Skip the pictures and retype exactly the lines from the one holding "Task: Click the Interroger menu item" through the end of the entries.

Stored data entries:
= Beginning of Section =

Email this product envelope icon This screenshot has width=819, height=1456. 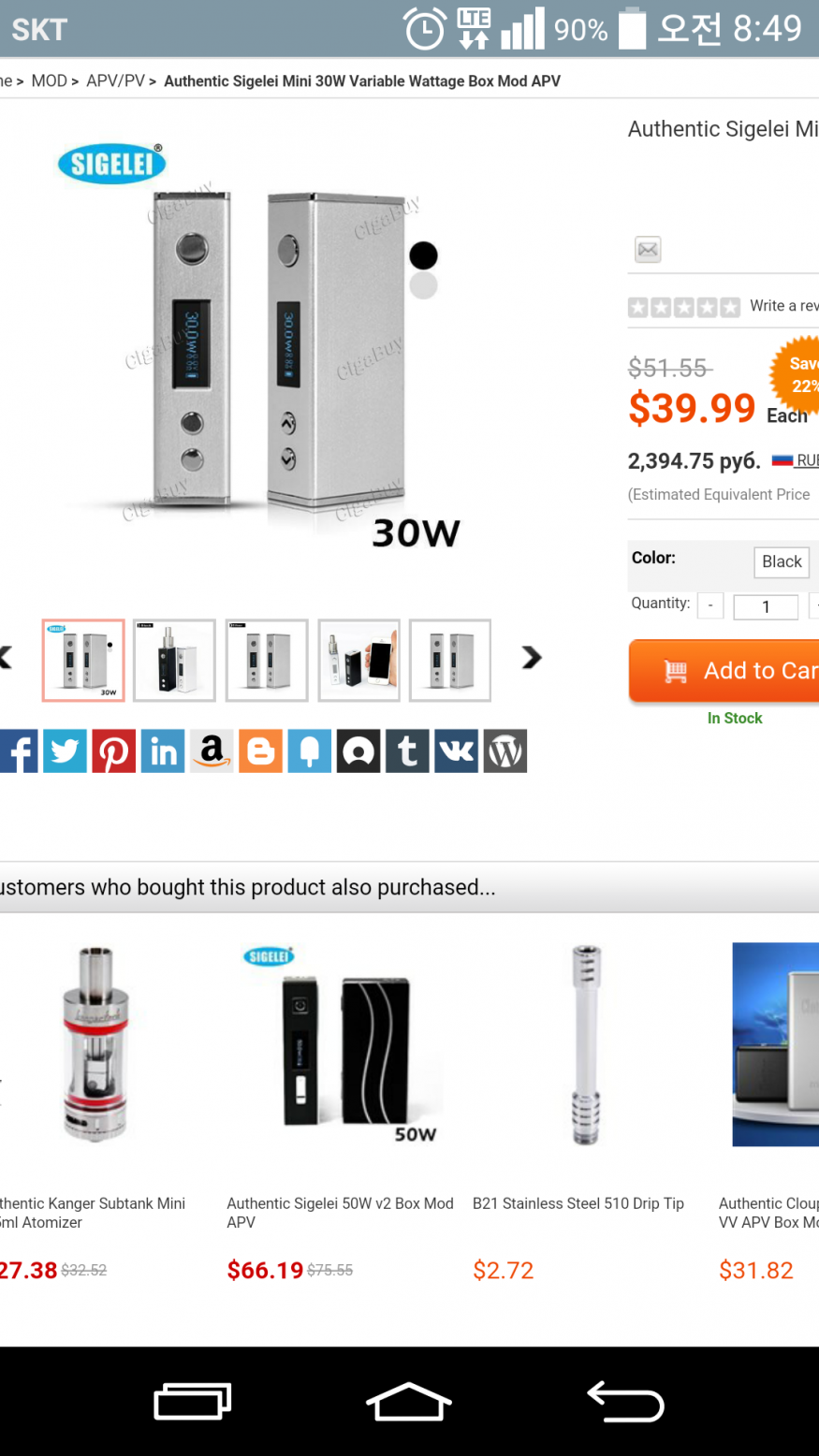(x=648, y=250)
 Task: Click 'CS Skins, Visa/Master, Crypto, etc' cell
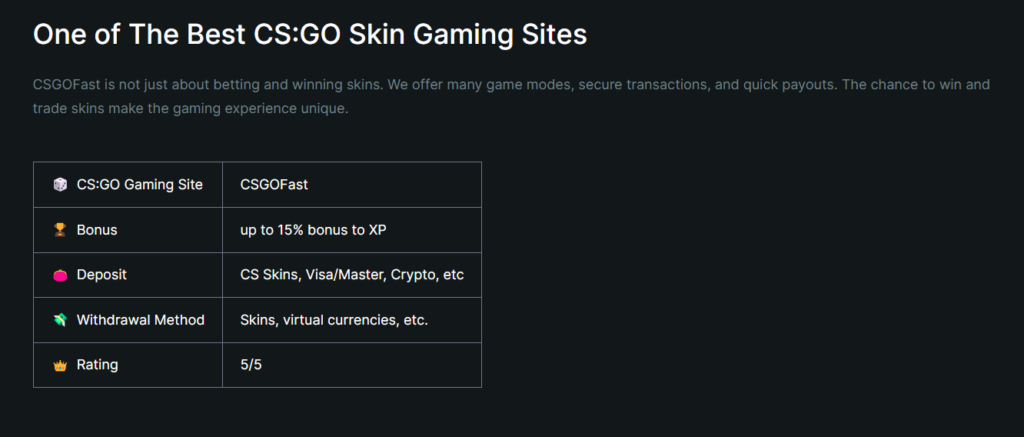352,275
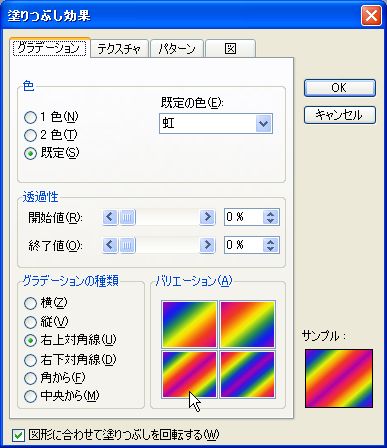Viewport: 387px width, 448px height.
Task: Click the 開始値 percent spinner arrows
Action: coord(270,217)
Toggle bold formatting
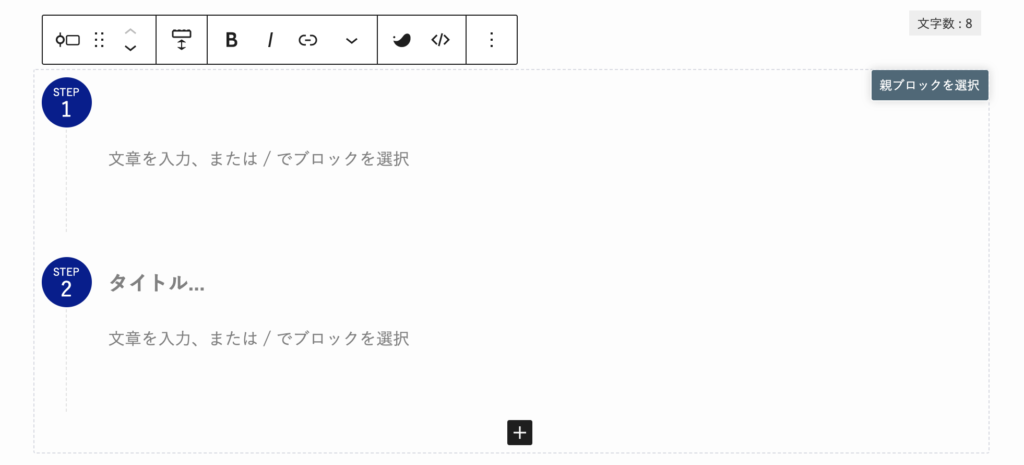Screen dimensions: 1024x465 click(x=231, y=40)
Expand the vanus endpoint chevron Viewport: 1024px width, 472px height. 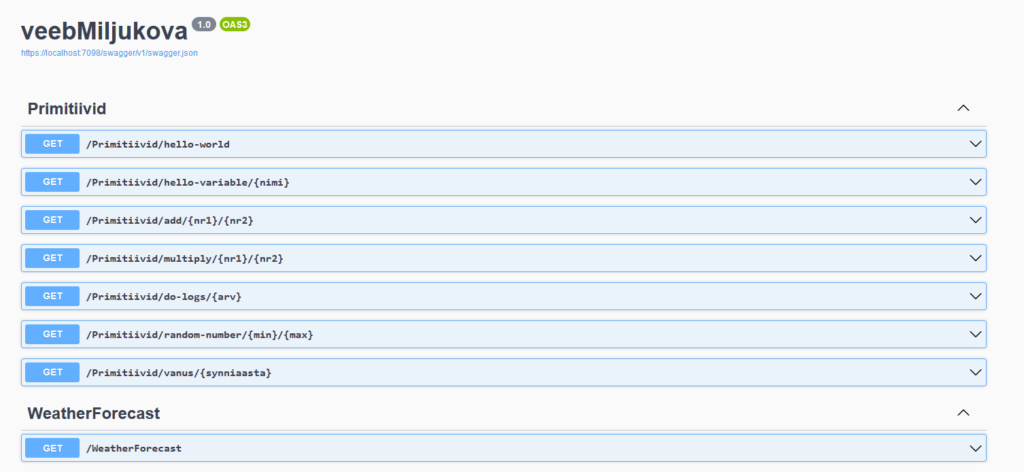(976, 372)
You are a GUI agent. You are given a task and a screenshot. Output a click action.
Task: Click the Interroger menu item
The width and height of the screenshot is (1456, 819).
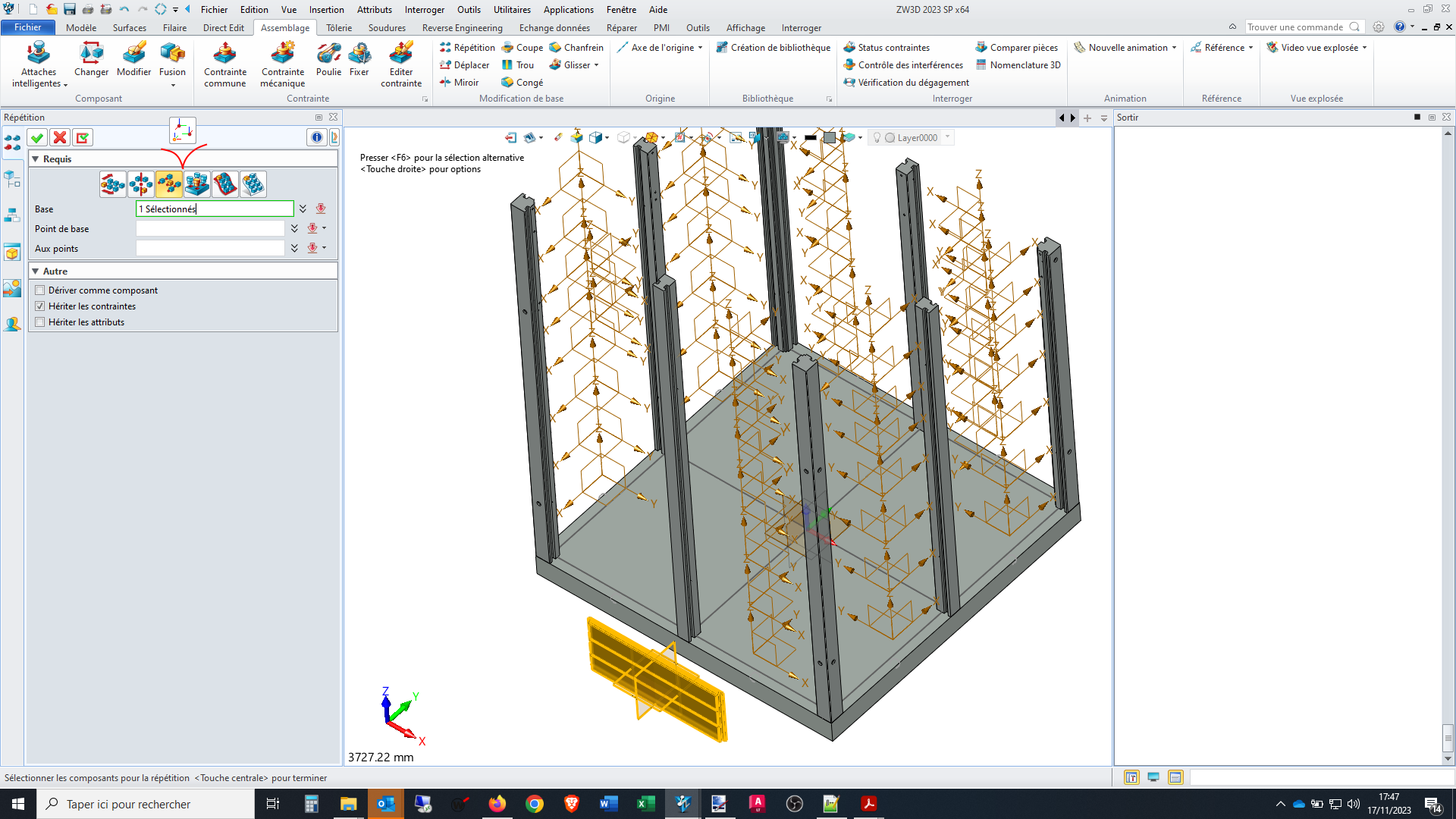(425, 9)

= End of Section =

#### Exercise response:
Task: Click the Interroger menu item
The width and height of the screenshot is (1456, 819).
(425, 9)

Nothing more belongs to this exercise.